But then again, we live in a noisy world. There will always be conflicting signals. The biggest danger of an upheaval is that it causes leaders to waver in their commitment. The deep secular trends are ignored; the company falls back to its prior inertia. We are again in the “new world”, people may say. The allure of business-as-usual is all too tempting.

But business-as-usual is exactly what carmakers can’t afford. At IMD’s Center for Future Readiness, we track which companies are the most future-ready. We do this through objective measures calculated as a composite score. Our latest ranking of the automotive industry highlights which companies are in a position to win tomorrow. Winners succeed by having a solid base today. You can’t rely on storytelling in 2022. People are judging the long-term vision by looking at whether it can be powered by the financial earnings of today. No more free money.

Naturally, our ranking also highlights companies that have been surging in their positions over more recent years. The rising stars are those that have been riding on their steady momentum. They are breaking into the big leagues precisely because of the seismic shift that the industry is experiencing. Still, the learning from the industry is universal. Whether you are carmakers or not, becoming future-ready demands commitment. It requires building new capabilities and weaning off one’s reliance on easy growth. And all of these hinge on the entrepreneurial outlook of managers and their speed in decision making.

The power issue

From CXOs to Gen Z activists, our experts examine where the real sway lies. In Issue VII of I by IMD, we explore the shifting centers of command and how leaders can inspire, empower and wield influence for good.

Make sure the unit economics work before going big  

If top-line growth is no longer sufficient, earning quality is what the financial market is paying attention to. Of course, the financial market has a long list of measurements to gauge earning quality and cash flow consistency. The key is consistency. Erratic behavior is a sign of cutting corners or losing control.

That’s why Tesla is interesting. The Tesla of 2022 is very different from the one of 2018. Back then it was still figuring out how to ramp up production of Model 3. These days, Tesla is pulling ahead further, from revenue growth to free cash flow. Other top-ranking companies like Toyota and VW are doing well too. Their financial performance is solid. The difference is that these traditional carmakers are being hurt by the semiconductor shortage, and there is no way out. They have been shutting down their production lines because of the lack of chipsets. The better ones, like Toyota, have been stockpiling. 

Then you have Tesla, which is so flexible in sourcing the component parts. Anything that is still available in the marketplace, Tesla uses it. Tesla is nimbler but not because of its culture.
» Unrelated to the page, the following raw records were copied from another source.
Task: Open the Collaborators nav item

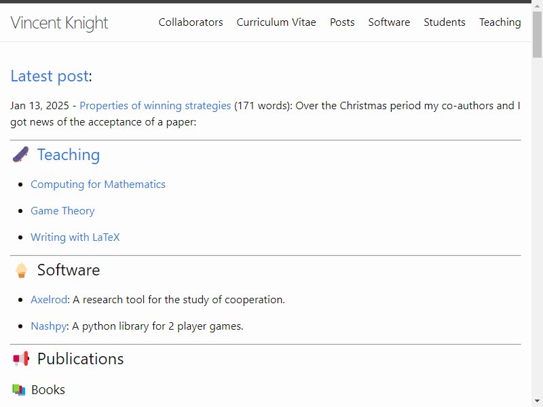Action: [191, 22]
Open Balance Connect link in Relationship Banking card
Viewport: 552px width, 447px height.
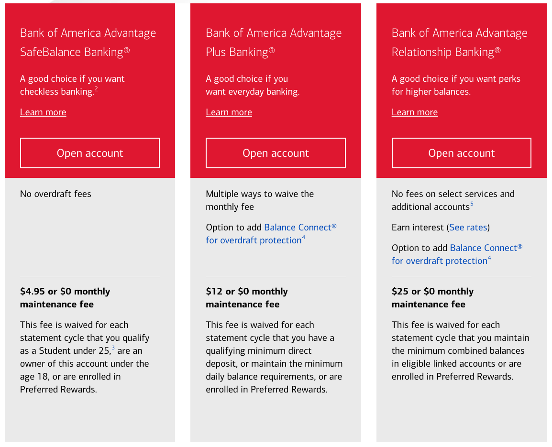[457, 254]
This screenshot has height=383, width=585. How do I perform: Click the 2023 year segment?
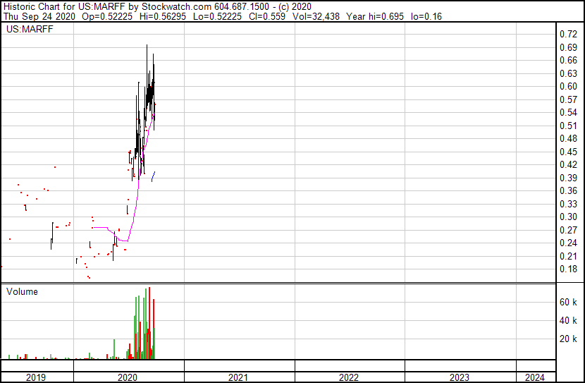point(460,377)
The soft side of things might help but they won’t save the company. It’s the hard skills and deep capabilities that make a difference. “We design circuit boards by ourselves, which allow us to modify their design quickly to accommodate alternative chips like power chips,” explains one Tesla employee. In other words, Tesla’s pursuit of vertical integration has moved the company into areas that traditional carmakers had shunned. And now it’s paying off. 

And when there are no more chipsets anywhere, Tesla selectively downgrades features to reduce chipset requirements.

Elon Musk, as gruff as he has always been, said that other carmakers “will largely go to the traditional supply base and, like I call it, catalog engineering.” Meanwhile, he got work done directly with semiconductor manufacturers like Qualcomm. He didn’t let parts suppliers handle sourcing. He said carmakers aren’t “very adventurous”. And it’s Tesla’s early adventure that has resulted in today’s envy-worthy topline growth and production resilience.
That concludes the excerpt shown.